Completely agree...I have about 20 prime cards...a couple of store cards in the mix would not cause notable damage to my profile. If someones profile consists of 50% store cards however, it might put that CSR card out of reach. There is a reason people with extreme numbers of store cards find it near impossible to get the CSR or Chase Amazon Prime Visa. Loading up with easy to obtain store cards at the beginning of a credit build or re-build is a common mistake. When speaking of store cards...moderation is key!!! Loading up on useless store cards to lower utilization is not a good long term strategy IMO!
Maybe I've just been lucky because I have never once had a store card cause me any kind of issue. At one point that's all I had on my report was a bunch of Synchrony store cards.

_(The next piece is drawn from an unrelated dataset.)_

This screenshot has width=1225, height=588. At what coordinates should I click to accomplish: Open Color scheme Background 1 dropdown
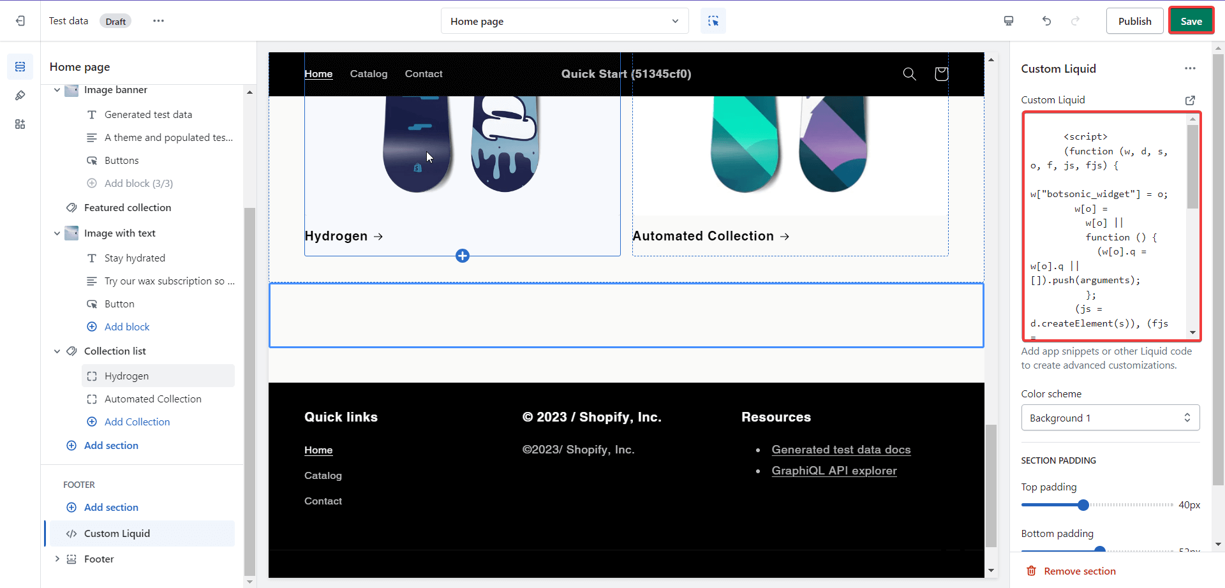[x=1110, y=418]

And with those very same store cards on my report I was approved for CapOne, Chase, BoA, PenFed, NFCU, Citi, and Discover.

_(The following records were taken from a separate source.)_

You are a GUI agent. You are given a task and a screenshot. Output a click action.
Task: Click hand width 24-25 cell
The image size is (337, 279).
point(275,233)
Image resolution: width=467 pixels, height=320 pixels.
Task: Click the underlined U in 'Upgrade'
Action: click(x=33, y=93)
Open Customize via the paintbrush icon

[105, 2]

I didn't close the 6 of 9 Synchrony cards and 3 Comenity cards until AFTER I had these lines. I have spoken with underwriters at PenFed on numerous occasions, Chase (credit analyst or whatever they call themselves), and BoA when refinancing my home and NEVER once were these cards mentioned. The underwriters may have mentioned other things but never a reference to the many store cards I had at the time.
I feel that some will forever look down on store cards because they're easily obtained and that's their right (maybe they appreciate the struggle that comes with obtaining bank cards). As I've said many of times...I'd sail BoA, NFCU, and even Citi down the river without a paddle before I ever give up my Lowe's card.
@UpperNwGuy wrote:
@redpat wrote:Well, I tripled dog dared myself and showed DW this thread and her response was “Men, they’re all idiots and don’t they have anything better to do”, and that’s when the fight started. She said that her store cards give her great discounts and special promotions, then reminded me that we got $100 off when she made me get a Macy’s card (now closed), but her’s is still open. I really hate that they remember everything. I couldn’t argue her points.
That was some fun breakfast conversation.
Women focus on the discounts, while men focus on card counts, APRs, credit limits, and FICO scores. Your wife is a smart woman.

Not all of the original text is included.